--- begin EXTRACTED INFORMATION ---
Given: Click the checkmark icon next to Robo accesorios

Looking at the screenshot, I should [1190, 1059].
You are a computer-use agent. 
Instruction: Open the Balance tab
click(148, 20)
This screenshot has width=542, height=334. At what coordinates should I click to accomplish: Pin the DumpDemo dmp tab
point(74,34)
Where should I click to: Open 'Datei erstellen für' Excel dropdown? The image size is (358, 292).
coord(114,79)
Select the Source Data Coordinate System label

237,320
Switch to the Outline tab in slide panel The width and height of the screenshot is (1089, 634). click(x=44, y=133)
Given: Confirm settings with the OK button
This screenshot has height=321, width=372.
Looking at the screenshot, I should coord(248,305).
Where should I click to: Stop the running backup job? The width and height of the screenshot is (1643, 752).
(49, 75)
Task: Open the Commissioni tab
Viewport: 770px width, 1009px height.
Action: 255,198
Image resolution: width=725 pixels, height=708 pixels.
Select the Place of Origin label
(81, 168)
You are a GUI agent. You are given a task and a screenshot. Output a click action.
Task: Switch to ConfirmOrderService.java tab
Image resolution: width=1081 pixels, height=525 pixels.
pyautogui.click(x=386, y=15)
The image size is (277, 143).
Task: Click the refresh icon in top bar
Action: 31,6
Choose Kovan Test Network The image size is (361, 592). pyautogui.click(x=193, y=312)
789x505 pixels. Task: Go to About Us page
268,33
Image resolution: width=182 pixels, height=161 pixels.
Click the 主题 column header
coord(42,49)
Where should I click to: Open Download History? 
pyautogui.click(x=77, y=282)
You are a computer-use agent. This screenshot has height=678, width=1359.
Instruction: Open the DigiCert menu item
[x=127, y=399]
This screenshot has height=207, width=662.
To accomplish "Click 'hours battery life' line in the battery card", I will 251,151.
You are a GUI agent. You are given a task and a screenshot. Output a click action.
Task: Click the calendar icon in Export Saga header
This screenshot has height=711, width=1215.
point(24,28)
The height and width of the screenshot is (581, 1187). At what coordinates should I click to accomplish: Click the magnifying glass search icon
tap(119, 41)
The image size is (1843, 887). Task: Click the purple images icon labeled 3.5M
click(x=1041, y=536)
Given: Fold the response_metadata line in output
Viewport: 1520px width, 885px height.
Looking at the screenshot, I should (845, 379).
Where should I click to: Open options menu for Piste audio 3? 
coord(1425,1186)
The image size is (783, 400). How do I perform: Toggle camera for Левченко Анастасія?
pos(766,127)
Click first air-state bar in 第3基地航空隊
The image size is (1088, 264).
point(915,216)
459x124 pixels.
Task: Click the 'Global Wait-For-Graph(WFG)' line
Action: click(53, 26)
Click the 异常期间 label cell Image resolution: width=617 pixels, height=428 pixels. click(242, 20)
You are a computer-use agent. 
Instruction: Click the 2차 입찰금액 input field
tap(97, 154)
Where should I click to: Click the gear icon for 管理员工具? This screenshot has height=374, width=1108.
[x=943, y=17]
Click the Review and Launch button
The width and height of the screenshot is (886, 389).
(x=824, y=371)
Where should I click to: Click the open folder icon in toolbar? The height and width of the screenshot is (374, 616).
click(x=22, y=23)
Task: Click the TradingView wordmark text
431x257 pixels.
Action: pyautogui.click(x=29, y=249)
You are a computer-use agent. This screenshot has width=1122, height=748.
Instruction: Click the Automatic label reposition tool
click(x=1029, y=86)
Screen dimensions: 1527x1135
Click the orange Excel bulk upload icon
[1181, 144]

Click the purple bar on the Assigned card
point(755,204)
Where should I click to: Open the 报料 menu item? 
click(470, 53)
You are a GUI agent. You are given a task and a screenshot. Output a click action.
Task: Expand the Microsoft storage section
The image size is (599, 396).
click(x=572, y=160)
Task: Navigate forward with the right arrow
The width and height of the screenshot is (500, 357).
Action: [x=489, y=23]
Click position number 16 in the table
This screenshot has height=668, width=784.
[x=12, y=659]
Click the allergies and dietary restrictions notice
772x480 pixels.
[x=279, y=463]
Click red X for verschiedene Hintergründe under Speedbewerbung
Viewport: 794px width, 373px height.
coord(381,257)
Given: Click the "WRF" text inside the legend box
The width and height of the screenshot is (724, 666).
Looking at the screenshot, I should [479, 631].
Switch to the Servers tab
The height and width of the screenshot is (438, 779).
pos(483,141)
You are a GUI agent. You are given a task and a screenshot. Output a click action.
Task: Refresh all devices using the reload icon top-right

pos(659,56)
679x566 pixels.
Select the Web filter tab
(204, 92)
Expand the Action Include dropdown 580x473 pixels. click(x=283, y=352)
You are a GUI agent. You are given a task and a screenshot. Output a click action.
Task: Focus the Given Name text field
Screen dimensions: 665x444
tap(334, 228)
--- end EXTRACTED INFORMATION ---
Convert the entries above, from the line with "Image resolution: width=182" to the line with "Looking at the screenshot, I should (845, 379).", into a two-column CSV headed text and answer, with one row per entry. Put each field in quotation marks and replace any line breaks within it with spaces.

text,answer
"Image resolution: width=182 pixels, height=161 pixels. Click the 主题 column header","coord(42,49)"
"Where should I click to: Open Download History?","pyautogui.click(x=77, y=282)"
"You are a computer-use agent. This screenshot has height=678, width=1359. Instruction: Open the DigiCert menu item","[x=127, y=399]"
"This screenshot has height=207, width=662. To accomplish ""Click 'hours battery life' line in the battery card"",","I will 251,151."
"You are a GUI agent. You are given a task and a screenshot. Output a click action. Task: Click the calendar icon in Export Saga header This screenshot has height=711, width=1215.","point(24,28)"
"The height and width of the screenshot is (581, 1187). At what coordinates should I click to accomplish: Click the magnifying glass search icon","tap(119, 41)"
"The image size is (1843, 887). Task: Click the purple images icon labeled 3.5M","click(x=1041, y=536)"
"Given: Fold the response_metadata line in output Viewport: 1520px width, 885px height.","Looking at the screenshot, I should (845, 379)."